ECLI:NL:RBNHO:2015:1337
Rechtbank Noord-Holland
- Eerste aanleg - meervoudig
- Rechtspraak.nl
Opzettelijke invoer van cocaïne en strafoplegging met afwijking op basis van persoonlijke omstandigheden
In deze zaak heeft de Rechtbank Noord-Holland op 23 januari 2015 uitspraak gedaan in een strafzaak tegen een verdachte die op 6 oktober 2014 te Schiphol, gemeente Haarlemmermeer, opzettelijk ongeveer 3895 gram cocaïne binnen het grondgebied van Nederland heeft gebracht. De rechtbank heeft vastgesteld dat de dagvaarding geldig is en dat zij bevoegd is tot kennisneming van de zaak. De verdachte heeft een bekennende verklaring afgelegd en er zijn verschillende bewijsmiddelen gepresenteerd, waaronder proces-verbaal van aanhouding en een rapport van het Douane Laboratorium. De rechtbank heeft geoordeeld dat het bewezenverklaarde feit strafbaar is en dat er geen omstandigheden zijn die de strafbaarheid van de verdachte uitsluiten.

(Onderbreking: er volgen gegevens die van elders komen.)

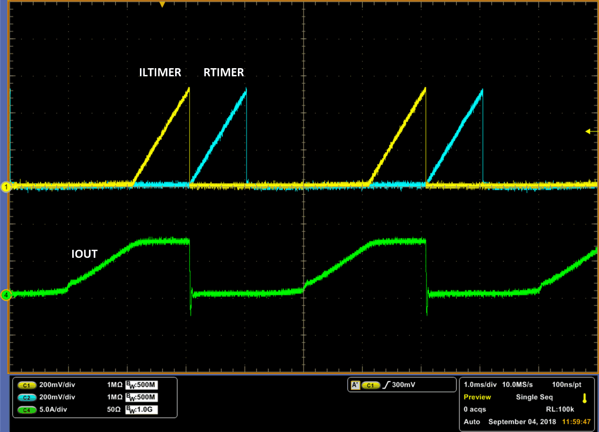Open the 1.0ms/div timebase selector

tap(481, 385)
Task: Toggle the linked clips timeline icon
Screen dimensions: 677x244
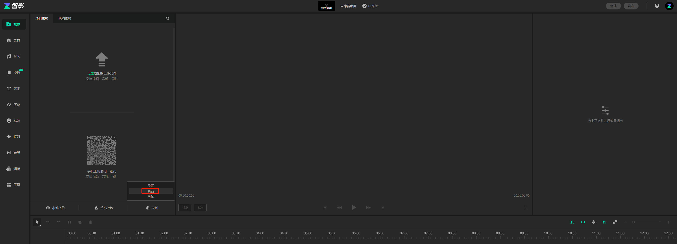Action: (583, 222)
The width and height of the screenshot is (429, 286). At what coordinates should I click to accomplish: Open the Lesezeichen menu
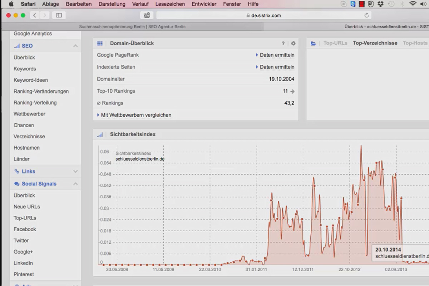170,4
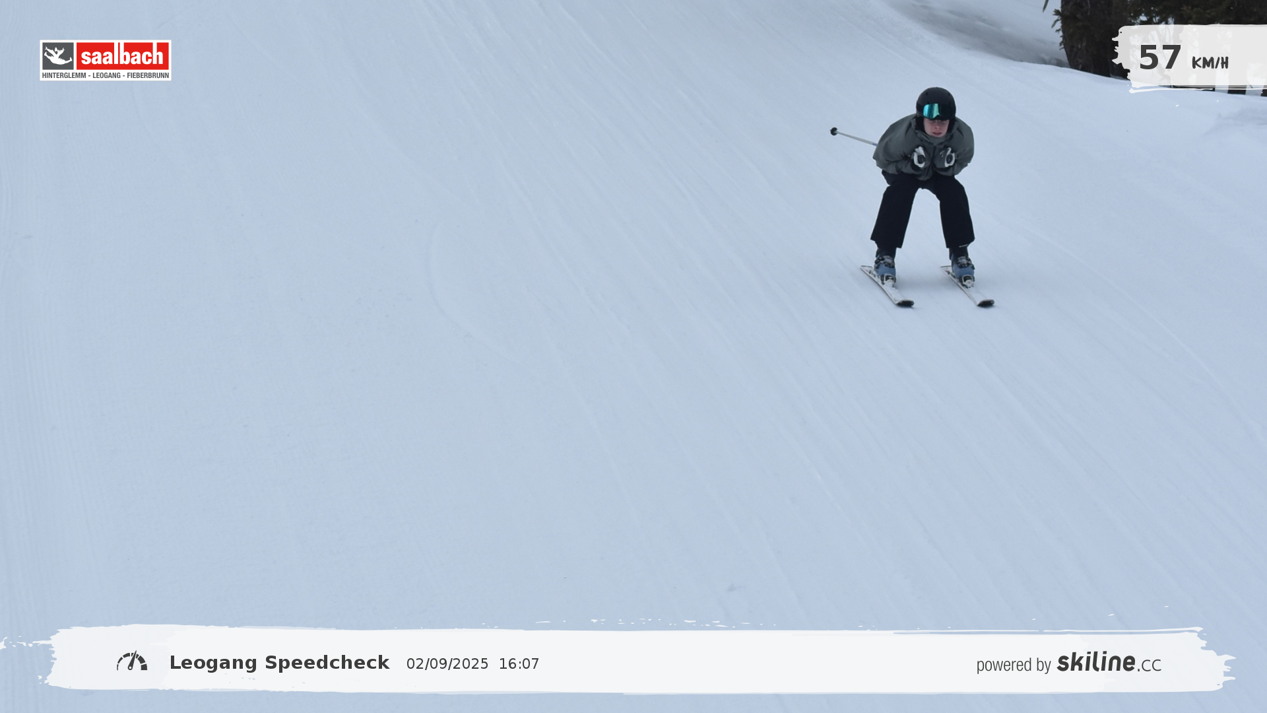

De officier van justitie heeft gevorderd dat de verdachte wordt veroordeeld tot een gevangenisstraf van vierentwintig maanden, waarvan achttien maanden voorwaardelijk. De rechtbank heeft bij de beslissing over de sanctie rekening gehouden met de aard en ernst van het feit, de persoonlijke omstandigheden van de verdachte, en de jeugdige leeftijd van de verdachte. De rechtbank heeft besloten om af te wijken van de gebruikelijke strafmaat en heeft een gevangenisstraf opgelegd van vierentwintig maanden, met een voorwaardelijk deel van achttien maanden en een proeftijd van twee jaren. De rechtbank heeft ook bepaald dat de tijd die de verdachte in voorlopige hechtenis heeft doorgebracht, in mindering wordt gebracht op de onvoorwaardelijke straf.
De uitspraak is gedaan door een meervoudige kamer, bestaande uit drie rechters, en is openbaar uitgesproken. De voorzitter van de rechtbank, mr. L.C. Bannink, was buiten staat om het vonnis mede te ondertekenen.